Greg Girard’s interest in east Asia was cemented by a single image. Nestled in a Time-Life photography book, the still depicted a Hong Kong harbour – a modern skyline punctuated by traditional working ships. “The picture had things going on that made me want to visit.” remembers Girard. “It was this mixture of elements that did not belong together, but that this photographer had noticed and framed.” The overcast sky was infused by the glare of neon signs reminiscent of those in his hometown of Vancouver. “I was thinking about it later,” he continues. “The photograph made the exotic familiar and the familiar exotic.”

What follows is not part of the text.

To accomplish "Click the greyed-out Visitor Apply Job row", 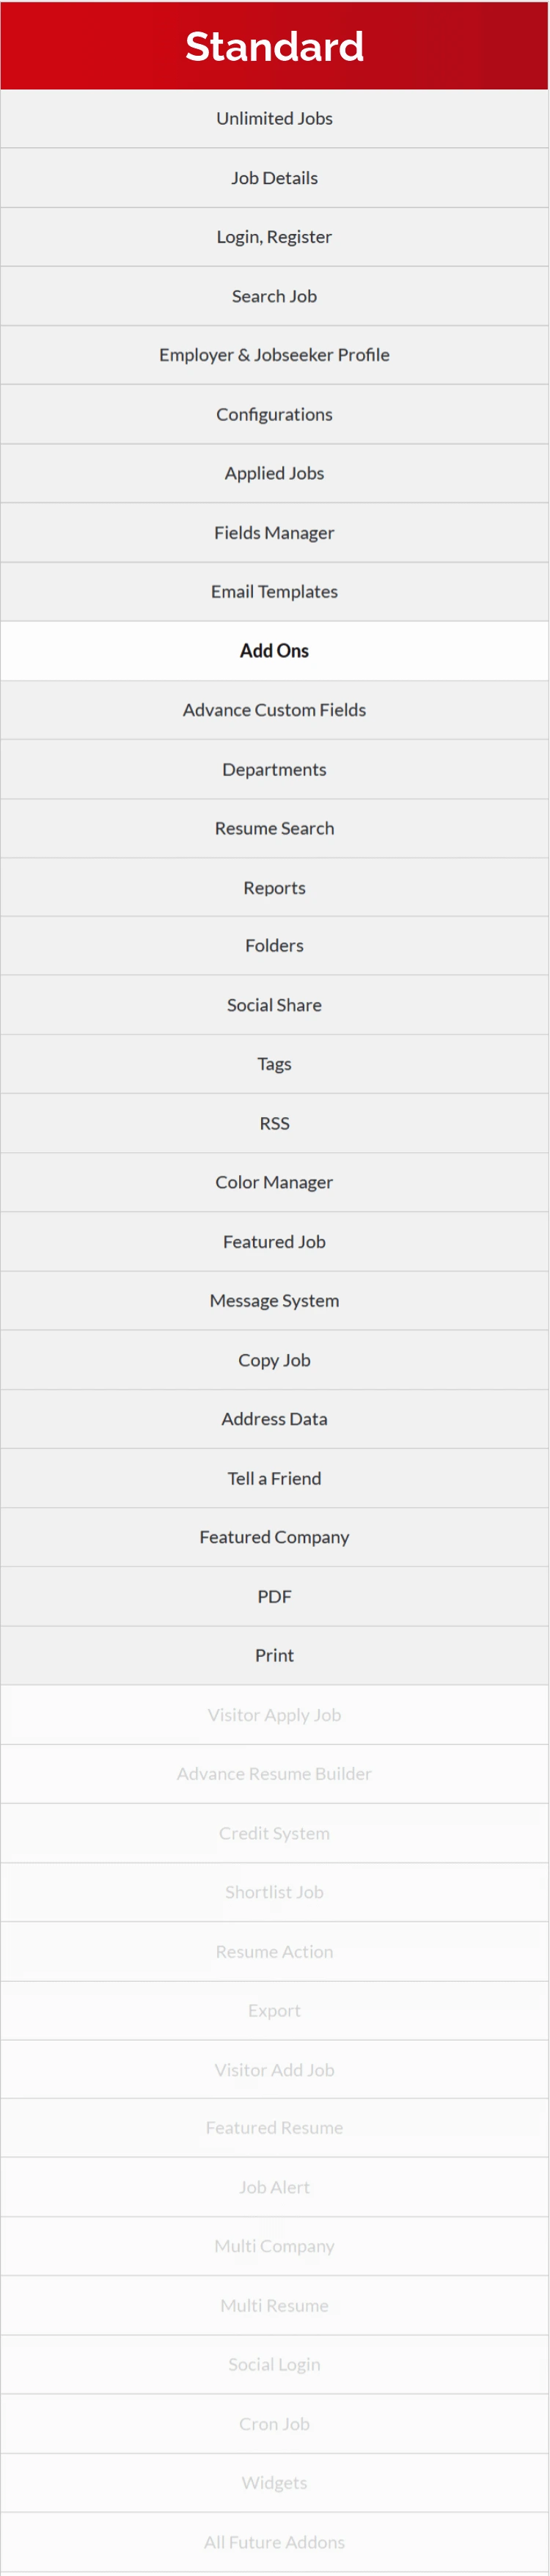I will 274,1715.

Restless and tiring of Vancouver, an eighteen-year-old Girard booked passage on a freighter travelling from San Francisco to Hong Kong. The photographer was struck by the density and verticality of the city: “The collision of things in the street”. So much was different, but so much was also the same. Instead of seeking out the extraordinary, Girard allowed himself to capture the familiar. “Rather than frame that out, I framed it in,” he reflects.
Despite being captivated by Hong Kong, the photographer returned home to Vancouver. And it was only on his second visit to east Asia in 1975 that Girard became interested in Tokyo. “I met this young Australian traveler in Brunei who described the city in ways I had never heard before, ” he remembers. The interaction compelled Girard to see Tokyo for himself. “The traveller described the mannered behaviour of train conductors – how they acted when trains arrive and depart – and the stylised mannerisms of women working in the department stores,” he recounts.
Returning to Vancouver again, Girard finally flew from Los Angeles to Tokyo in early 1976. His initial plan was to explore the city along with a number of other destinations. But, the moment the photographer arrived, he was bewitched. “It was just so obvious that it was a kind of science-fiction place – that word just popped into my head looking out the train window at the city,” he explains in the foreword to his book Tokyo-Yokosuka: 1976–1983, a collection of images from the two extended periods he spent living in the Japanese capital from 1976-77 and 1979-80. The publication is the third in a trilogy of photobooks, which collate work made during Girard’s teens through to his early-30s – Under Vancouver, 2017, features images of his home city made between 1972 and 82; and HK:PM, 2017, comprises work he made in Hong Kong from 1974 to 89.
Tokyo was the first foreign city that Girard explored in-depth. He had documented Vancouver extensively, using the metropolis as a canvas on which to develop his creative approach. Shooting with a 35mm camera, the photographer was drawn to the city’s downtown areas. Here, he captured dilapidated streets and houses, and their weary and hollow-eyed inhabitants. As he had done in Vancouver, Girard explored the city by walking. “It was a diaristic approach,” he says. “I had this real appetite for working the place out and trying to make it mine through photography … You walk the streets and attempt to translate them into a frame – in that way, you are kind of claiming the place.”
In 1976, Tokyo was far from the city that it has become. But, the capital was on the cusp of a transformation, and Girard recognised that. “It drew me in,” he says. “Although it was still hyper-modern it was not as widely-known. It had not yet graced the cover of Time magazine.” Following the OPEC oil shock of 1973, which left the country’s industrial sector in jeopardy, Japan’s leaders invested in the country’s emerging high-tech companies. The decision sparked the rapid growth of Sony, Toshiba, Sanyo, and Panasonic globally and transformed the country into an epicenter of modernity.
Girard’s images pay homage to a city in flux: streets teeming with people bathed in the iridescent glow of neon shop signs; young gangsters and suited businessmen frequenting the capital’s sordid nightlife districts; elegantly-dressed men and women in parks, bars, and an eclectic mix of domestic interiors. A new theme also emerged in Girard’s work during this time. On learning about the network of US bases that existed throughout Japan in the aftermath of World War II, the photographer was immediately intrigued. “I wondered what they looked like,” he remembers. “And on the weekends I began to take the train down to Yokosuka [a base about an hour southwest of Tokyo at the mouth of Tokyo Bay].” Girard discovered strange microcosms of America: “Worlds unto themselves”. The experience inspired the photographer’s interest in ‘base culture’ and the subject became a central theme in his work.
Girard left Japan in 1988. He was invited to accompany a BBC TV news crew on assignments as a sound recordist and took up the opportunity. “A lot of the work [from south-east Asia] was in boxes and did not get looked at until many, many years later,” he says. “At the time I was interested in making pictures for now and not thinking about posterity”. In hindsight, the photographer discovered details and elements that bore little significance at the time – the images accrued new meaning through the lens of history. Creating the book also posed its own challenges. “The difficulty with every publication is how to present, and sequence it, so that it feels right to me and the subject,” he says. “The test is whether it is interesting to the people from the place you are photographing.”